Engage - Claremont Lincoln University

Leaders, Think of Leadership as Placemaking

Organizational culture is a set of common systems, beliefs, values, and assumptions that shape behaviors and performance.

Leaders have an incredible opportunity to influence organizational culture and dynamics. This strong influence in forming, reinforcing, and changing organizational culture is undeniable.

Even so, there are disadvantages to how we have understood organizational culture to date.

Understanding leadership as an act of placemaking can help us reimagine how we see our roles within–and influence on–culture within our organizations.

So, what is the benefit in moving our orientation from organizational culture to placemaking?

To unpack this, let’s start with defining placemaking.

Placemaking is a borrowed term best known from the urban planning and development field.

It refers to the human engagement of transforming places in physical space and assigning meaning to them.

Placemaking relates to how we collectively form and reinvent space for a particular community. It connects to how community members interact and engage with one another and their environment.
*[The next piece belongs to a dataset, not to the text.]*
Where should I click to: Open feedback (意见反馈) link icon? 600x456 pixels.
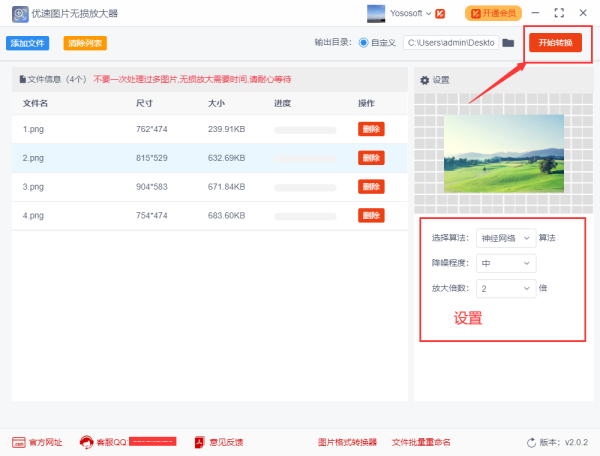coord(200,442)
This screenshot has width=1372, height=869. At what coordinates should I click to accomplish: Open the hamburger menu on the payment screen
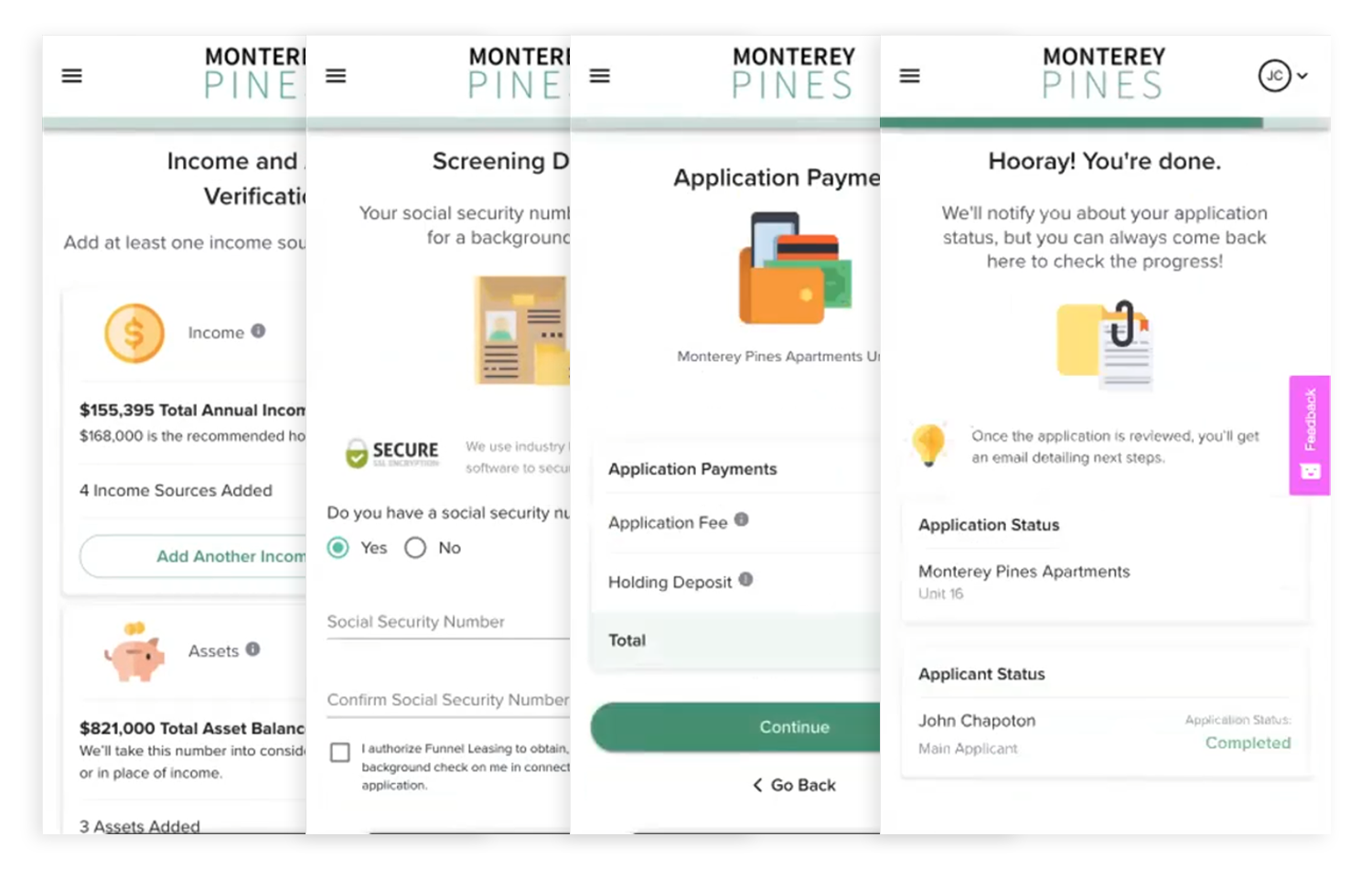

In urban planning, this can take the shape of beautification projects, which transform ordinary spaces into community places of beauty, utility, and value.

There is a strong benefit into bringing the concept of placemaking into organizational leadership.

Culture is often perceived as monolithic: something that is greater than us and especially challenging to move or change.

Thus, leaders can feel daunted by the idea of changing organizational culture. It can leave them to feel helpless and overwhelmed.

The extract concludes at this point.